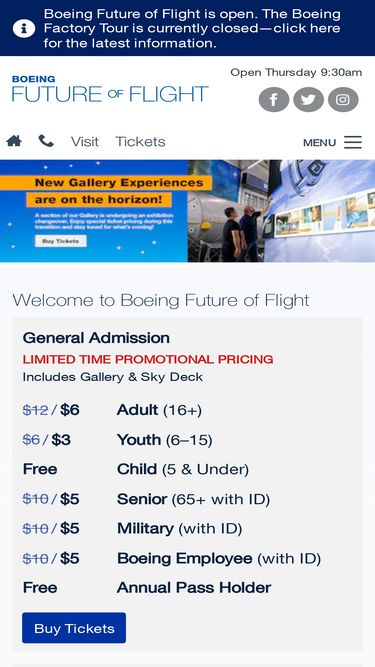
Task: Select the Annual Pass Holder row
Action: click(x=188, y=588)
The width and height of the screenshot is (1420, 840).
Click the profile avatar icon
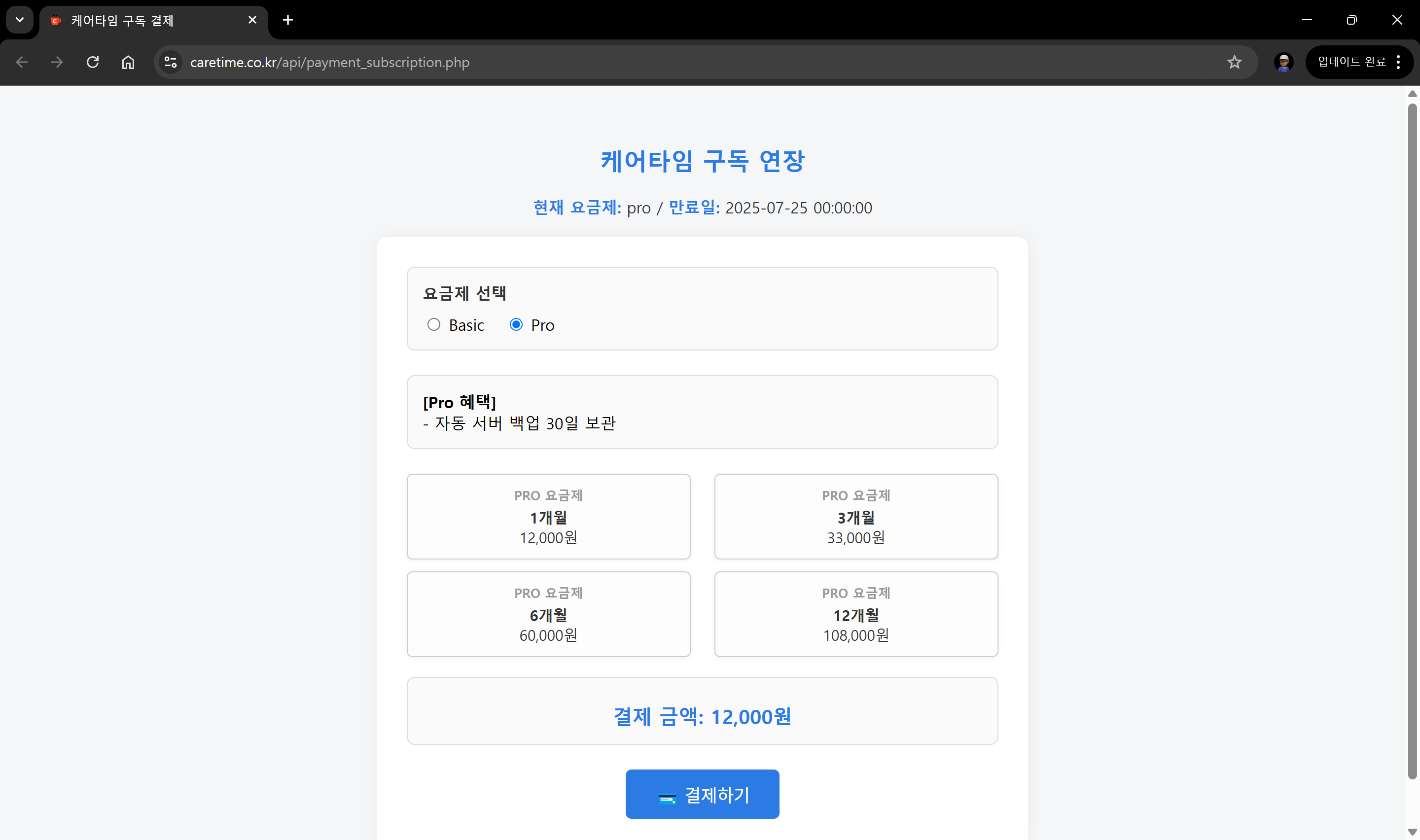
* * *
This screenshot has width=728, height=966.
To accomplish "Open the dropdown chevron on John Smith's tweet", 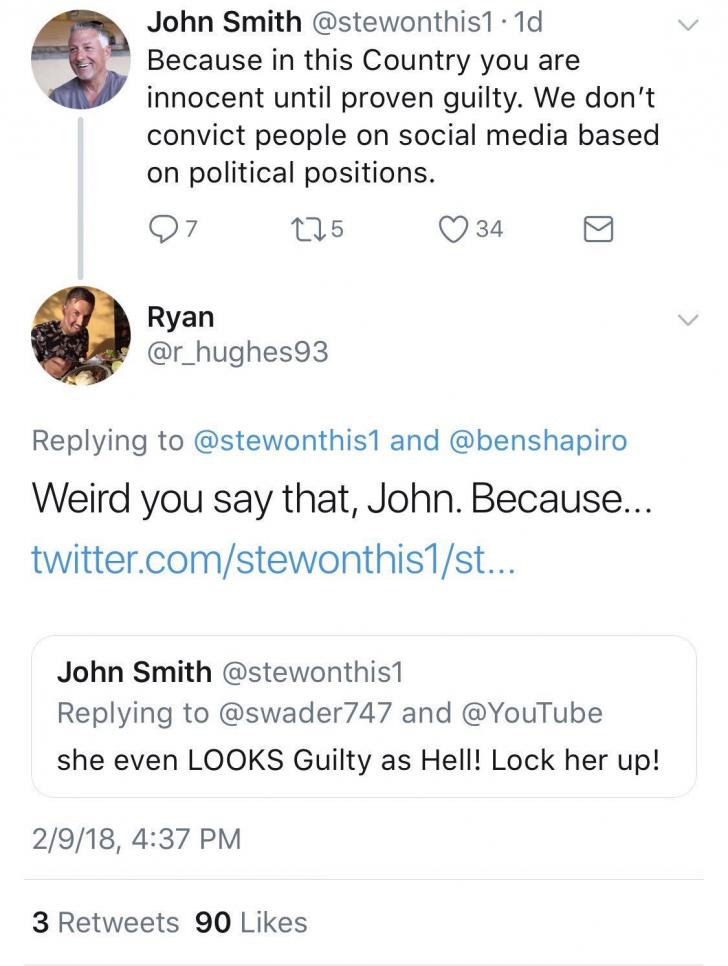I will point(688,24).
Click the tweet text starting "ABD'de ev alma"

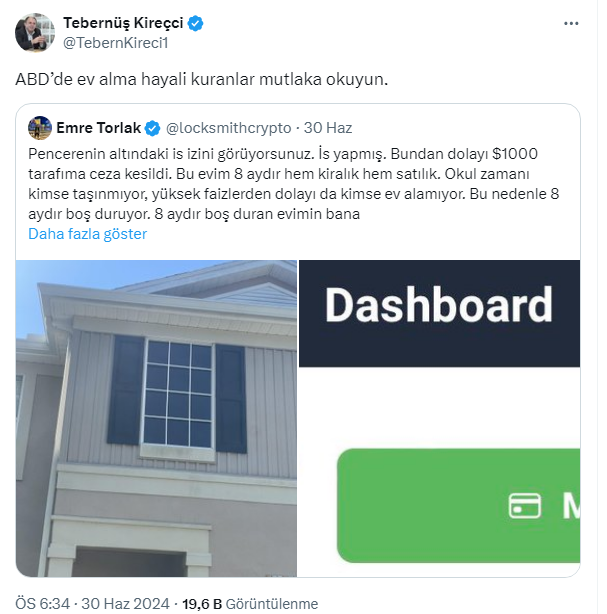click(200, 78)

▶ [Instructions to follow]
Return, unchanged, the part of the records that opens with the line containing "The width and" and closes with the line containing "Click the profile avatar icon", both lines included.

▶ [Solution for this exercise]
The width and height of the screenshot is (1420, 840).
Click the profile avatar icon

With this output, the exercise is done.